This Mexican Street Corn Macaroni Salad is a tasty twist on your traditional macaroni salad for your summer cookouts. Mexican Street Corn is one of my favorite ways to eat corn, so giving it this fun twist makes it even better!
Prep: 10 minutes | Cook: 15 minutes | Total: 25 minutes
2 15 oz. cans corn, drained or kernels cut from 4-5 ears of fresh corn on the cob
1 ½ cups elbow macaroni, uncooked (certified gluten free if necessary)
¼ cup red onion (can sub with green onion)
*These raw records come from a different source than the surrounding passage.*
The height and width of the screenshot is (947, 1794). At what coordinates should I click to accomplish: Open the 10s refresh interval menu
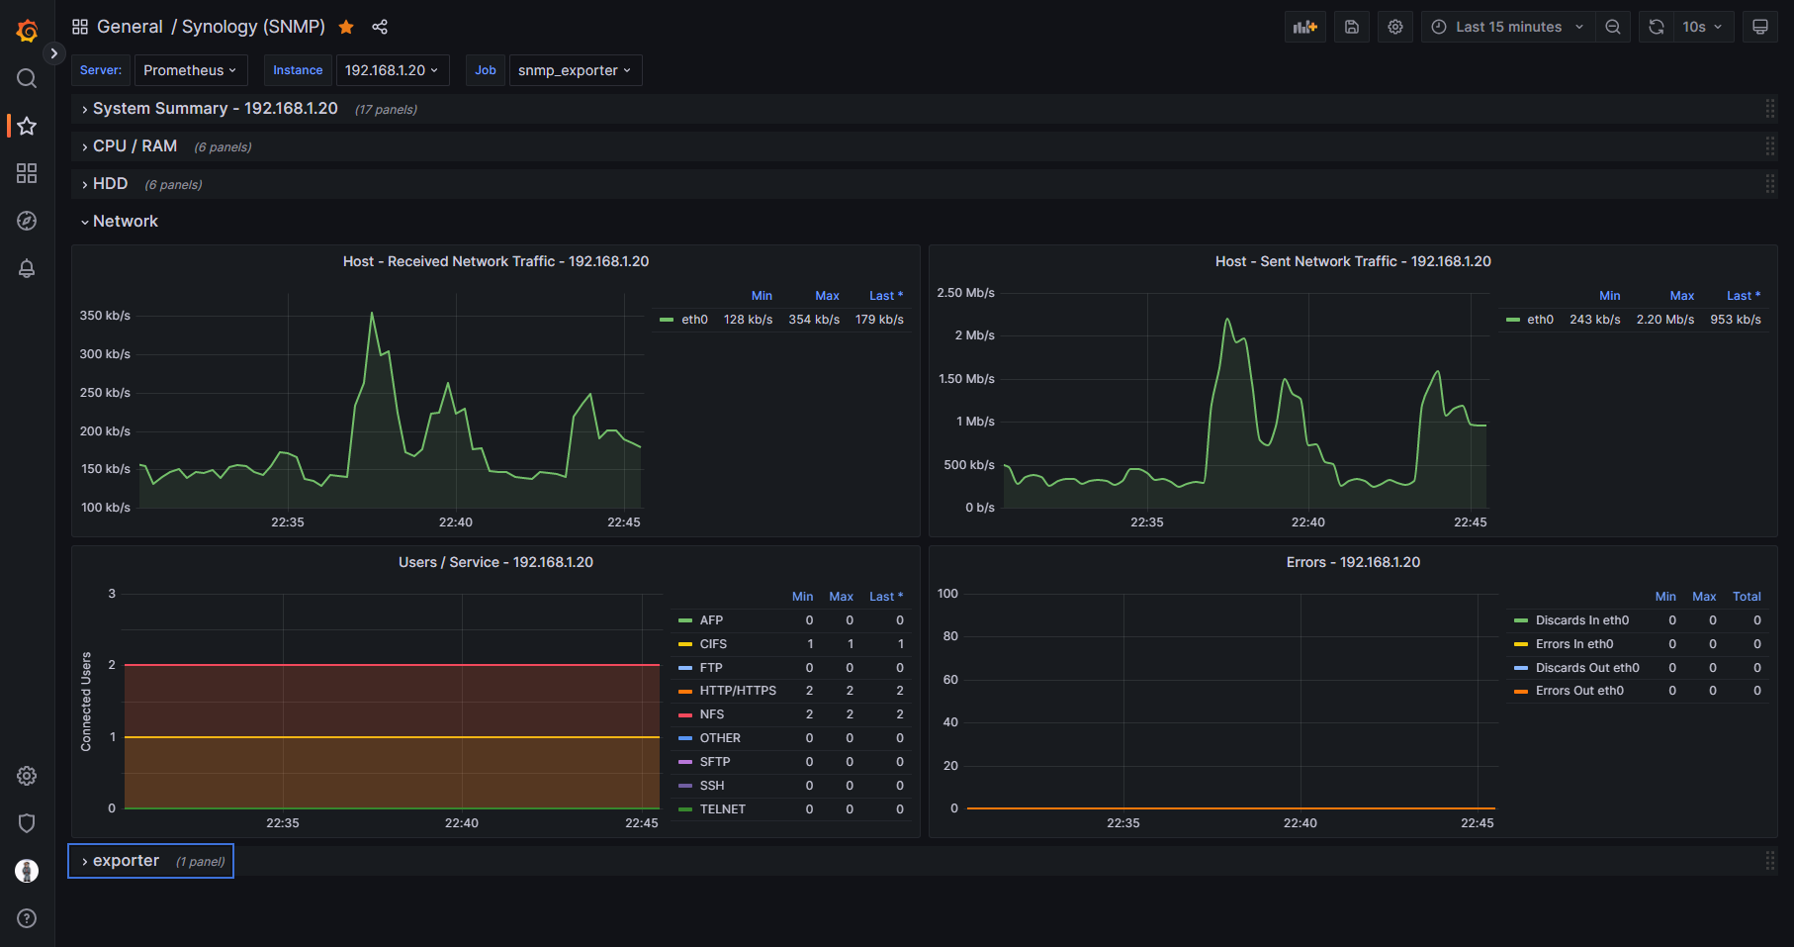1702,27
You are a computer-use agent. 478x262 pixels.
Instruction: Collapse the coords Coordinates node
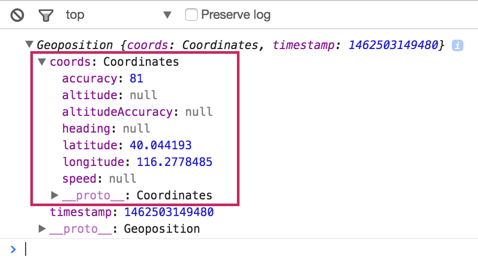(42, 62)
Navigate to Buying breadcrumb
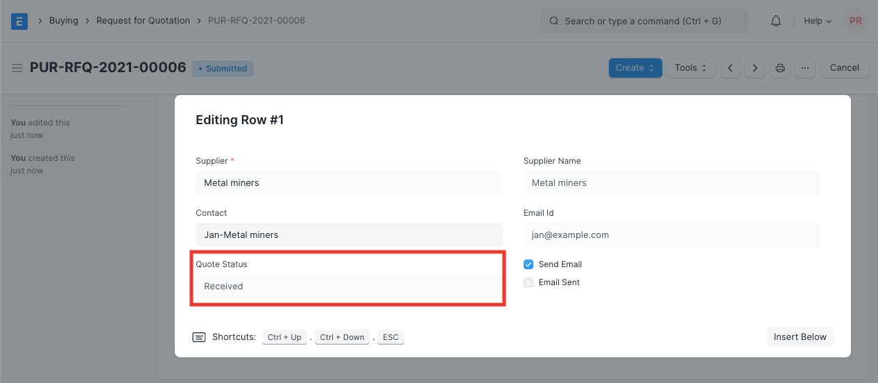878x383 pixels. [x=63, y=21]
⅓ cup chopped cilantro leaves
1 jalapeno, seeds and stems removed, minced
½ cup cherry tomatoes, quartered
½ cup black beans
½ cup queso fresco cheese, crumbled
1 large avocado, seed removed, chopped
½ cup mayonnaise
Juice of 1 lime
½ teaspoon chili powder
¼ teaspoon smoked paprika
1 teaspoon hot sauce (I used Sriracha with good results)
Pinch of cumin
Himalayan pink salt and pepper to taste
Boil a medium pot of water and cook pasta until al dente according to package directions. Drain and rinse in a colander under cold water. Set colander over a bowl and allow the pasta to continue to drip dry while preparing next steps.
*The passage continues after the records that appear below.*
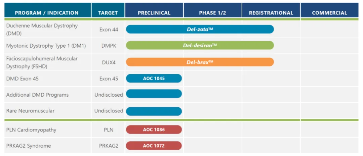This screenshot has height=156, width=363.
Task: Click the PRKAG2 Syndrome program label
Action: (x=29, y=146)
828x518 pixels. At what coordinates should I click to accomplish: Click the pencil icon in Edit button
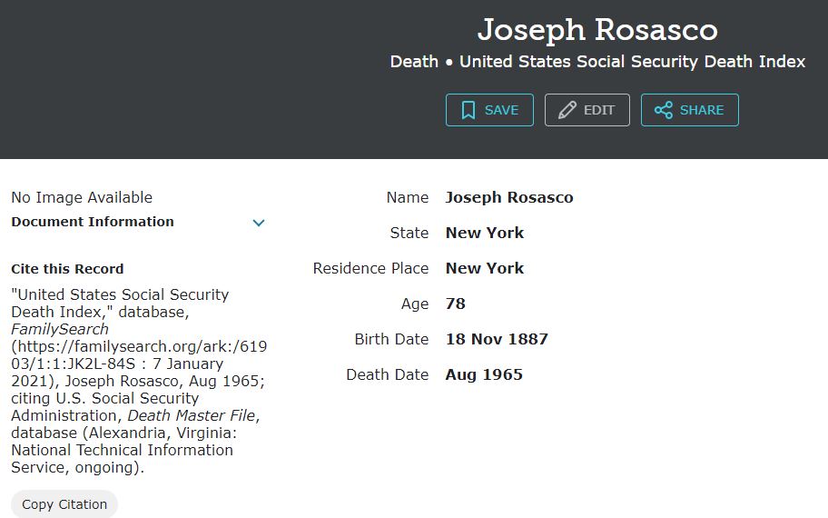coord(567,110)
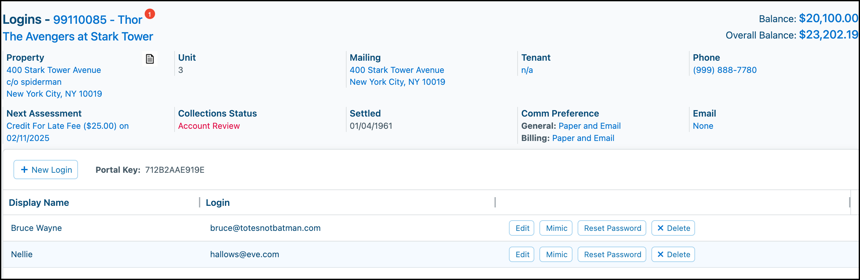Viewport: 860px width, 280px height.
Task: Mimic the Bruce Wayne login
Action: pos(556,228)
Heat a cast iron skillet over medium-high heat. After skillet is completely heated through (about 5 minutes), add half of the corn so it’s in a single layer. Allow it to slightly char, about 5 minutes. Then, brown the remainder using the same process.
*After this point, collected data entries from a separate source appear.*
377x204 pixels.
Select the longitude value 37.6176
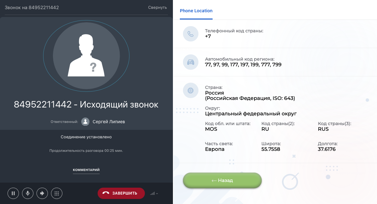[327, 149]
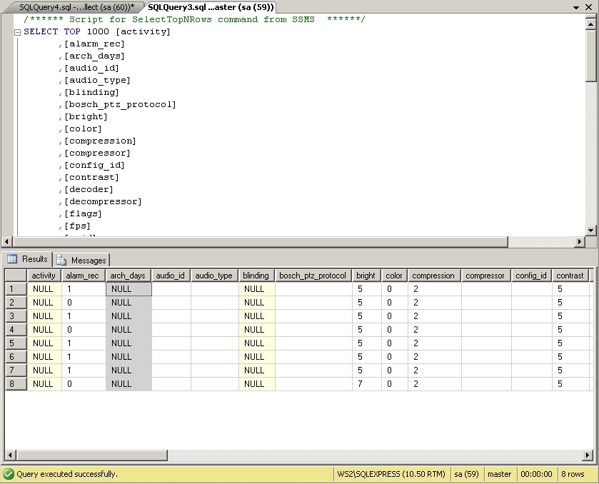Open the Results tab
Screen dimensions: 599x484
click(x=27, y=259)
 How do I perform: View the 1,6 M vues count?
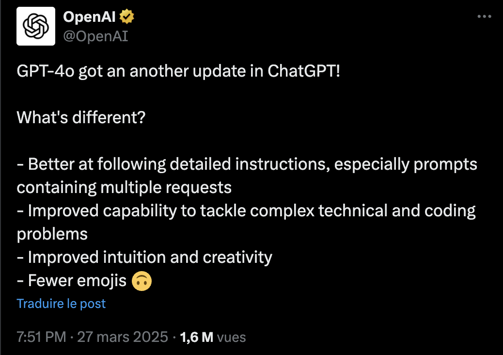tap(213, 337)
Place the sauce ingredients in a small bowl and whisk until smooth and combined. Taste and adjust spices if necessary.
In a large bowl, add cooled and dry pasta, charred corn, onion, cilantro, jalapeno, tomatoes, black beans, cheese and fresh avocado. Pour on dressing and toss to combine. Immediately serve.
*If preparing this salad in advance, add dressing and fresh avocado immediately before serving.
*Also, I would not sub the mayo for anything else. I tried plain Greek yogurt and it doesn’t work well!